_Stated goal_: Put every line of the data below into a Markdown table with two columns, No. and Text, numbering the rows in order and leaving out blank lines.

_Records shown_:
▬▬▬▬▬▬▬▬▬▬
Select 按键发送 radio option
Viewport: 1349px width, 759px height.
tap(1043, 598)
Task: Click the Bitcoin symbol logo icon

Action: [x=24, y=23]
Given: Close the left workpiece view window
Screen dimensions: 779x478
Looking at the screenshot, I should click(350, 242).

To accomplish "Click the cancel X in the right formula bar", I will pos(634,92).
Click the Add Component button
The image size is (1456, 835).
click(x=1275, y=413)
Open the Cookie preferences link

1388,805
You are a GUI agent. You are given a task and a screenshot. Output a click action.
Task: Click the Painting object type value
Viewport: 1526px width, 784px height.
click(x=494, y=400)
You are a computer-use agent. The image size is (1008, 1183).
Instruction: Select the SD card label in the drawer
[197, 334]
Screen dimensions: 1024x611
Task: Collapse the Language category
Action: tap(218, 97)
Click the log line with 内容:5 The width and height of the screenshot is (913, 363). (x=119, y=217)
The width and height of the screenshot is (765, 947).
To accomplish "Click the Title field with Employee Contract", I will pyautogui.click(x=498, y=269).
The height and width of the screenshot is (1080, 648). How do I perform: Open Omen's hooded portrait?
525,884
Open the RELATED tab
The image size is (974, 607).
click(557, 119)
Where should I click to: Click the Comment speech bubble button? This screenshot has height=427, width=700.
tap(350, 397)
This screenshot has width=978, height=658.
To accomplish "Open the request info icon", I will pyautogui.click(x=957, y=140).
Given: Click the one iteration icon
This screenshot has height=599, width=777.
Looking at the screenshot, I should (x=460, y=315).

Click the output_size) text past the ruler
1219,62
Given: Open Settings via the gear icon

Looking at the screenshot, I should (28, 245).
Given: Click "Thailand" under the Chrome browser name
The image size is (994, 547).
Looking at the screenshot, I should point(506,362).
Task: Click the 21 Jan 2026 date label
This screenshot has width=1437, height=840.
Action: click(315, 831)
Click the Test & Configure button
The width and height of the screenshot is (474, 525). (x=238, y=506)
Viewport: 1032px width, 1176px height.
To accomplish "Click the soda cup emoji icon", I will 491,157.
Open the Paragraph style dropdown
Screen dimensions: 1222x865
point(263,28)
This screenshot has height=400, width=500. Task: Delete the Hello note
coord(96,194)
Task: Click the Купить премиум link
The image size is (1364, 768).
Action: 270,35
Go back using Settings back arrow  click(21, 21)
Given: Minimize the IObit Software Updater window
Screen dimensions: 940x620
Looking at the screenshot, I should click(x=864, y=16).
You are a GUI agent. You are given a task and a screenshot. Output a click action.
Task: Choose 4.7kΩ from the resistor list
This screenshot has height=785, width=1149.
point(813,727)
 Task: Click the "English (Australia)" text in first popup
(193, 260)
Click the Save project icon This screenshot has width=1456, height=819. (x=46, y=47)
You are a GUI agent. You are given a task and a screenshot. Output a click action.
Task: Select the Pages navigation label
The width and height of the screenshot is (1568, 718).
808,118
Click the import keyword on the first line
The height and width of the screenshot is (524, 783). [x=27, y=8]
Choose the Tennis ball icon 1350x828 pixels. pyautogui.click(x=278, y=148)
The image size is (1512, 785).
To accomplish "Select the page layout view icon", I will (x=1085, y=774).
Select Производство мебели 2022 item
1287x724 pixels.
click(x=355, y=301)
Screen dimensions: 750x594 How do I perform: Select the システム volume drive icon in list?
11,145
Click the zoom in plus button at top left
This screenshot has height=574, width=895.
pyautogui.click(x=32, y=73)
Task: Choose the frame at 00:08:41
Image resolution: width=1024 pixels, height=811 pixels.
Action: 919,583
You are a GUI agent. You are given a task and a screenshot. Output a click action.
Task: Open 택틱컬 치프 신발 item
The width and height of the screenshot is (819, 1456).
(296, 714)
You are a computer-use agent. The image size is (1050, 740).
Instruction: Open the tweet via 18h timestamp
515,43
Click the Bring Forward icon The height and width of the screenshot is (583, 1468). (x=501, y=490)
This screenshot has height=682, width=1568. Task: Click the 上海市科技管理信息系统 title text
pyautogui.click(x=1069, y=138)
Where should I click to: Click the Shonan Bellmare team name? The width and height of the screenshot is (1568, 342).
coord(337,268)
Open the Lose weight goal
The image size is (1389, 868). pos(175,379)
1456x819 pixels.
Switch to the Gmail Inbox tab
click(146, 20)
▬▬▬▬▬▬▬▬▬▬
_Reply_:
| No. | Text |
|---|---|
| 1 | Select 按键发送 radio option |
| 2 | Viewport: 1349px width, 759px height. |
| 3 | tap(1043, 598) |
| 4 | Task: Click the Bitcoin symbol logo icon |
| 5 | Action: [x=24, y=23] |
| 6 | Given: Close the left workpiece view window |
| 7 | Screen dimensions: 779x478 |
| 8 | Looking at the screenshot, I should click(350, 242). |
| 9 | To accomplish "Click the cancel X in the right formula bar", I will pos(634,92). |
| 10 | Click the Add Component button |
| 11 | The image size is (1456, 835). |
| 12 | click(x=1275, y=413) |
| 13 | Open the Cookie preferences link |
| 14 | 1388,805 |
| 15 | You are a GUI agent. You are given a task and a screenshot. Output a click action. |
| 16 | Task: Click the Painting object type value |
| 17 | Viewport: 1526px width, 784px height. |
| 18 | click(x=494, y=400) |
| 19 | You are a computer-use agent. The image size is (1008, 1183). |
| 20 | Instruction: Select the SD card label in the drawer |
| 21 | [197, 334] |
| 22 | Screen dimensions: 1024x611 |
| 23 | Task: Collapse the Language category |
| 24 | Action: tap(218, 97) |
| 25 | Click the log line with 内容:5 The width and height of the screenshot is (913, 363). (x=119, y=217) |
| 26 | The width and height of the screenshot is (765, 947). |
| 27 | To accomplish "Click the Title field with Employee Contract", I will pyautogui.click(x=498, y=269). |
| 28 | The height and width of the screenshot is (1080, 648). How do I perform: Open Omen's hooded portrait? |
| 29 | 525,884 |
| 30 | Open the RELATED tab |
| 31 | The image size is (974, 607). |
| 32 | click(557, 119) |
| 33 | Where should I click to: Click the Comment speech bubble button? This screenshot has height=427, width=700. |
| 34 | tap(350, 397) |
| 35 | This screenshot has width=978, height=658. |
| 36 | To accomplish "Open the request info icon", I will pyautogui.click(x=957, y=140). |
| 37 | Given: Click the one iteration icon |
| 38 | This screenshot has height=599, width=777. |
| 39 | Looking at the screenshot, I should (x=460, y=315). |
| 40 | Click the output_size) text past the ruler |
| 41 | 1219,62 |
| 42 | Given: Open Settings via the gear icon |
| 43 | Looking at the screenshot, I should (28, 245). |
| 44 | Given: Click "Thailand" under the Chrome browser name |
| 45 | The image size is (994, 547). |
| 46 | Looking at the screenshot, I should point(506,362). |
| 47 | Task: Click the 21 Jan 2026 date label |
| 48 | This screenshot has width=1437, height=840. |
| 49 | Action: click(315, 831) |
| 50 | Click the Test & Configure button |
| 51 | The width and height of the screenshot is (474, 525). (x=238, y=506) |
| 52 | Viewport: 1032px width, 1176px height. |
| 53 | To accomplish "Click the soda cup emoji icon", I will 491,157. |
| 54 | Open the Paragraph style dropdown |
| 55 | Screen dimensions: 1222x865 |
| 56 | point(263,28) |
| 57 | This screenshot has height=400, width=500. Task: Delete the Hello note |
| 58 | coord(96,194) |
| 59 | Task: Click the Купить премиум link |
| 60 | The image size is (1364, 768). |
| 61 | Action: 270,35 |
| 62 | Go back using Settings back arrow  click(21, 21) |
| 63 | Given: Minimize the IObit Software Updater window |
| 64 | Screen dimensions: 940x620 |
| 65 | Looking at the screenshot, I should click(x=864, y=16). |
| 66 | You are a GUI agent. You are given a task and a screenshot. Output a click action. |
| 67 | Task: Choose 4.7kΩ from the resistor list |
| 68 | This screenshot has height=785, width=1149. |
| 69 | point(813,727) |
| 70 |  Task: Click the "English (Australia)" text in first popup |
| 71 | (193, 260) |
| 72 | Click the Save project icon This screenshot has width=1456, height=819. (x=46, y=47) |
| 73 | You are a GUI agent. You are given a task and a screenshot. Output a click action. |
| 74 | Task: Select the Pages navigation label |
| 75 | The width and height of the screenshot is (1568, 718). |
| 76 | 808,118 |
| 77 | Click the import keyword on the first line |
| 78 | The height and width of the screenshot is (524, 783). [x=27, y=8] |
| 79 | Choose the Tennis ball icon 1350x828 pixels. pyautogui.click(x=278, y=148) |
| 80 | The image size is (1512, 785). |
| 81 | To accomplish "Select the page layout view icon", I will (x=1085, y=774). |
| 82 | Select Производство мебели 2022 item |
| 83 | 1287x724 pixels. |
| 84 | click(x=355, y=301) |
| 85 | Screen dimensions: 750x594 How do I perform: Select the システム volume drive icon in list? |
| 86 | 11,145 |
| 87 | Click the zoom in plus button at top left |
| 88 | This screenshot has height=574, width=895. |
| 89 | pyautogui.click(x=32, y=73) |
| 90 | Task: Choose the frame at 00:08:41 |
| 91 | Image resolution: width=1024 pixels, height=811 pixels. |
| 92 | Action: 919,583 |
| 93 | You are a GUI agent. You are given a task and a screenshot. Output a click action. |
| 94 | Task: Open 택틱컬 치프 신발 item |
| 95 | The width and height of the screenshot is (819, 1456). |
| 96 | (296, 714) |
| 97 | You are a computer-use agent. The image size is (1050, 740). |
| 98 | Instruction: Open the tweet via 18h timestamp |
| 99 | 515,43 |
| 100 | Click the Bring Forward icon The height and width of the screenshot is (583, 1468). (x=501, y=490) |
| 101 | This screenshot has height=682, width=1568. Task: Click the 上海市科技管理信息系统 title text |
| 102 | pyautogui.click(x=1069, y=138) |
| 103 | Where should I click to: Click the Shonan Bellmare team name? The width and height of the screenshot is (1568, 342). |
| 104 | coord(337,268) |
| 105 | Open the Lose weight goal |
| 106 | The image size is (1389, 868). pos(175,379) |
| 107 | 1456x819 pixels. |
| 108 | Switch to the Gmail Inbox tab |
| 109 | click(146, 20) |